A Christmas Miracle occurred on Monday. Well, maybe not a miracle, but a faint glimmer of hope was granted - something I have prayed for incessantly during the last 5 or so months.
As I wrote in a previous blog post, my biopsy results were still not below 10% and having a baby myself wasn't looking like the best viable option. At the end of my appointment, Dr. R said that he would consult with some of his colleagues at the Mayo Clinic and would contact me sometime before Christmas to share the information.
At 3:00PM on Monday as we were headed to the early Christmas Eve service at our church, I came to the realization that I was not going to hear from Dr. R.
In my mind I rationalized the following three reasons as to why I had not received this very anticipated phone call:
1. Maybe the Mayo doctors Dr. R was going to consult with were on vacation for Christmas and he hadn't been able to get in touch with them.
2. Maybe the information the doctors had shared was not favorable for women with SMM/MGUS who wanted to have babies and he didn't want to give me bad news right before Christmas.
3. Maybe he simply forgot and/or didn't have time to call me.
Reason #3 I highly doubted. But, since it was getting later and later on Christmas Eve day I couldn't quite be sure.
The Christmas Eve service was nice. I love, love, love when everyone holds their lit candles and we sing 'Silent Night'. And, Stephen Gostowski (kicker for the Patriots!) was sitting with his family right in front of us! Very exciting for my husband. Luckily for me, he played it cool. :)
Around 4:00PM when the service ended I realized I had a voicemail but no missed call (patchy cell service, apparently). Of course, it was from Dr. R. He left his pager number and he said that he had gotten great feedback from his colleagues and I could either call him back if I got the message or speak with him later in the week. I quickly called the beeper service and they said that they would page him.
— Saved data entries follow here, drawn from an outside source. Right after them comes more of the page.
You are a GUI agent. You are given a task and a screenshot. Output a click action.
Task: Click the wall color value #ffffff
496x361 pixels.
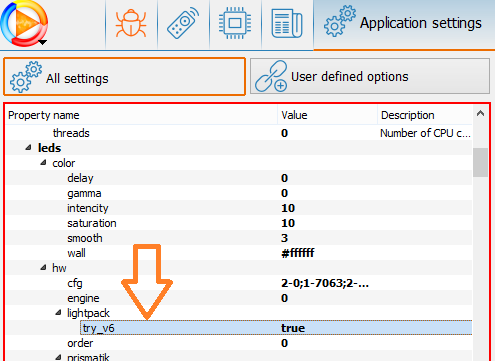tap(298, 253)
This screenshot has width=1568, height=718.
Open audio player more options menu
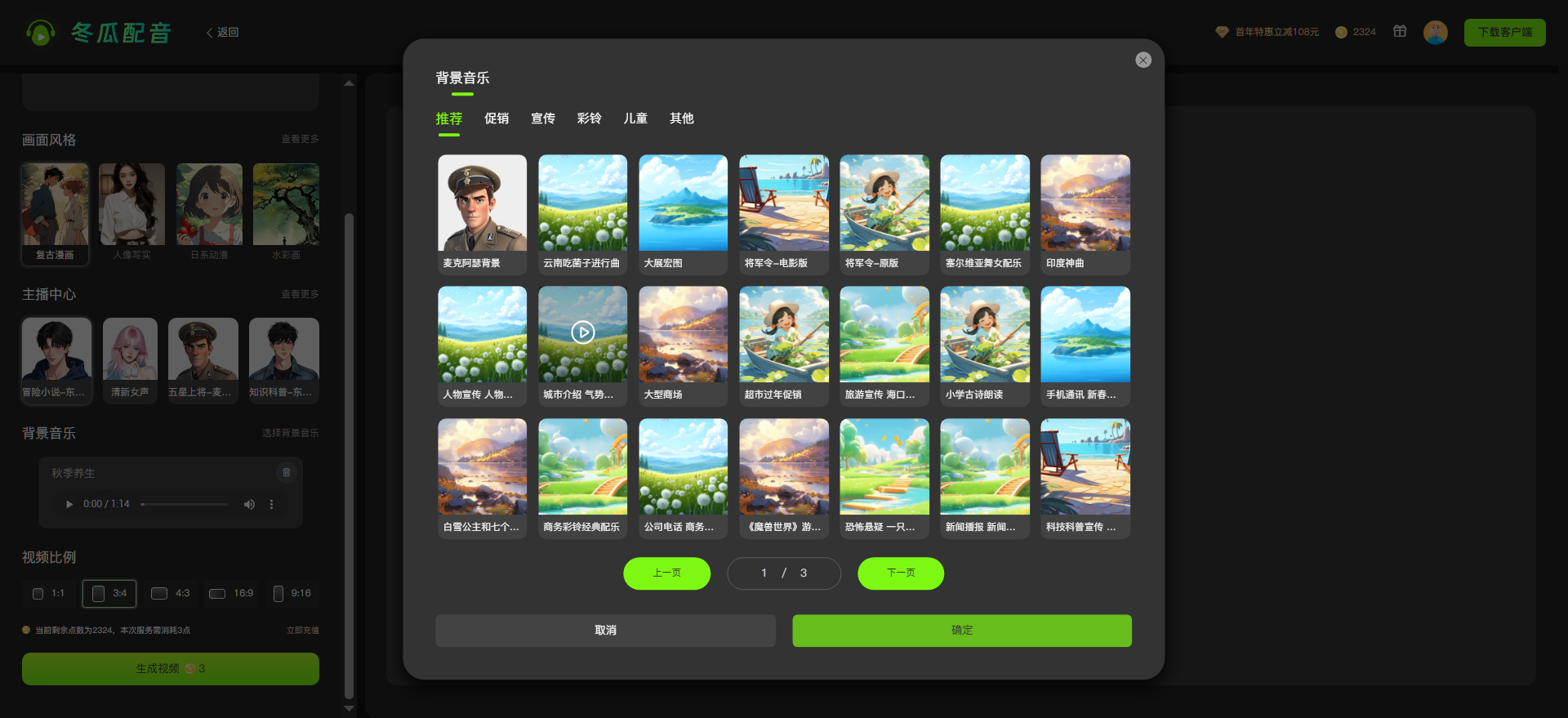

After I made the call we went right to my aunt's Christmas Eve party. I anxiously downed my first Red Rudolph martini and after about a half hour or so I figured he wouldn't call me back. But, I mean, he has a family too, it's Christmas Eve, and it was after 5:00PM! No hard feelings.
Then, suddenly my phone started ringing; it was a Boston area number that I didn't recognize! Woooohooo. I answered and Dr. R said that he had just gotten home. I think he was calling from his land line, ha.
We chatted for about 10 minutes. His colleagues at Mayo agreed that his concerns regarding pregnancy were well placed and it was very important that we did our "due diligence" in terms of the biopsies, MRI, etc. Dr. R said is is going to order some additional tests on my biopsy to see if the cells express the estrogen receptor. If they stain positive, then adoption and surrogacy would probably be a better option for me. If they are negative, it will really be a matter of weighing the risk vs. benefit, because, in his words, "We really don't know for sure."
He said the doctors shared some "anecdotal" cases at Mayo where patients with "smoldering disease" have, "been okay and had successful pregnancies." Not entirely sure what "okay" means. If I were to become pregnant I would be monitored very, very carefully. He said that my husband and I will have to weigh the benefit vs. risk (benefit = having a baby, risk = disease progression) and make a decision. He said that his primary duty is to my welfare which is why pregnancy is such a concern, but the prognosis of myeloma is improving all the time. He said the disease may worsen but even if things do worsen I could potentially still have 15-20 years of survival after having a baby. He said that 10 years ago people would have been much more cautious. Pending the additional plasma cell testing, and praying that it is negative he said, "We can try with our eyes wide open and see what happens." Still not 100% sure how I feel about everything.